В жару, узорчатую ткань
набросив поутру на плечи,
она глядит в туманну даль,
где Ангел в небе гасит свечи.
Одну, вторую загасил.
А третья все еще мерцает.
И весть благую Гавриил
заблудшим душам возвещает.
Он льет чудовищный елей,
уже мной слышанный когда-то,
что жить мы станем веселей
и лучше – сыто и богато.
* * *
Нелюдимая Москва,
я хотел сказать – безлюдная,
утром после торжества
в полной мере – беспробудная.
Не буди собаки злой!
И крадемся мы вдоль улицы
по пустынной мостовой,
будто бы две мокрых курицы.
Будто это некий Дух,
хоронясь от света белого,
изловчась, прокрался вдруг
внутрь болвана пустотелого –
словно колокол, гудел
посреди огромной площади
князь чугунный, что сидел
на гнедой железной лошади,
что была совсем как конь,
только конь не бил копытами
и не изрыгал огонь,
оскопленный троглодитами.
* * *
О чем он думает,
когда,
в пространстве отыскавши точку,
глядит, оцепенев, туда,
как будто бы под оболочку,
под видимый нам верхний слой,
куда-то вглубь, вовнутрь предмета,
что, словно роза, сам собой
вдруг расцветает?
У поэта
спроси, тебе не скажет он,
поскольку сам не понимает,
что же он видит – явь иль сон,
который вдруг одолевает,
что тянется едва-едва,
так долго, что за это время
успеет пожелтеть трава
и подрасти младое племя?
* * *
Даже белая ночь так черна,
что невольно пугаешься света,
если, будто бы в небе луна,
вспыхнет лампа настольная где-то,
бледный мертвенно луч фонаря
выхватит из кромешного мрака
пару круглых камней янтаря
в месте том, где присела собака.
Вдруг сломается спичка в руках
и при свете ее на мгновенье
за незримой чертой в двух шагах
жутких тварей увижу роенье.
Отовсюду слетелись они,
сбились, как полагается, в стаю:
мухи, оводы, шершни, слепни.
Поименно их всех я не знаю.
* * *
В Москве никто слезам не верит,
и потому стрелой из лука
Амур мне прямо в сердце целит.
Любовь есть точная наука.
Я, как любой гуманитарий,
робею перед технарями
и спешно среди араукарий
скрываюсь, топоча ногами.
Промедли я одно мгновенье,
меня, поймав, посадят в клетку,
заставят всем на удивленье
скакать по ней с ветки на ветку.
С меня напишет Пугачева
портрет Татьяна Назаренко,
художник как Серебрякова –
что ни картинка, то нетленка.
Навек отчаявшимся, злобным
останусь в памяти народной
я зверем страшным, допотопным,
для счастья тварью непригодной.
* * *
Изумительные лица.
Все – чуть-чуть советский герб,
иль мне это только снится –
тяжкий молот, острый серп?
А на самом деле люди
штучные, что ни на есть,
очень разные по сути.
Сила воли.

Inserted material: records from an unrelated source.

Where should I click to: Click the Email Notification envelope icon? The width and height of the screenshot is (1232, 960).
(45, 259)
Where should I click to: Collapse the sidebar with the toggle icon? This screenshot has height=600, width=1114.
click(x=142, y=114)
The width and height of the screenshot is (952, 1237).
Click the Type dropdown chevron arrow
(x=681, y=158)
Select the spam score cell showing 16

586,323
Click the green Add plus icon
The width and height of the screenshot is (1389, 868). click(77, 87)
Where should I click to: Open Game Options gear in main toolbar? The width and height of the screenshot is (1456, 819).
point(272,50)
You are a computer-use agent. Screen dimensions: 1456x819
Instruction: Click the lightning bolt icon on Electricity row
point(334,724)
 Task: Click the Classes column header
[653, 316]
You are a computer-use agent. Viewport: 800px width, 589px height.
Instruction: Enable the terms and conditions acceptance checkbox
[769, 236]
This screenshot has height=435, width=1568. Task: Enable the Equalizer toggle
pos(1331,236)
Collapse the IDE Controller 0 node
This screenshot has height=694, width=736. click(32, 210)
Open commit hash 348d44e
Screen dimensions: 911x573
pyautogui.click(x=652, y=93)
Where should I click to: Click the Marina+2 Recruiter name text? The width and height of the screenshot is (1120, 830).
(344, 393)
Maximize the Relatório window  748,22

Совесть. Честь.
Этот маленький советский
в общем-то мемориал,
ни духовный и ни светский,
я насилу отыскал
посреди дубовой рощи,
между лип и тополей,
где лежат святые мощи
в общем-то простых людей.
Здесь, закопанные в спешке,
кости их в земле лежат,
черные, как головешки,
ноги в сапогах торчат.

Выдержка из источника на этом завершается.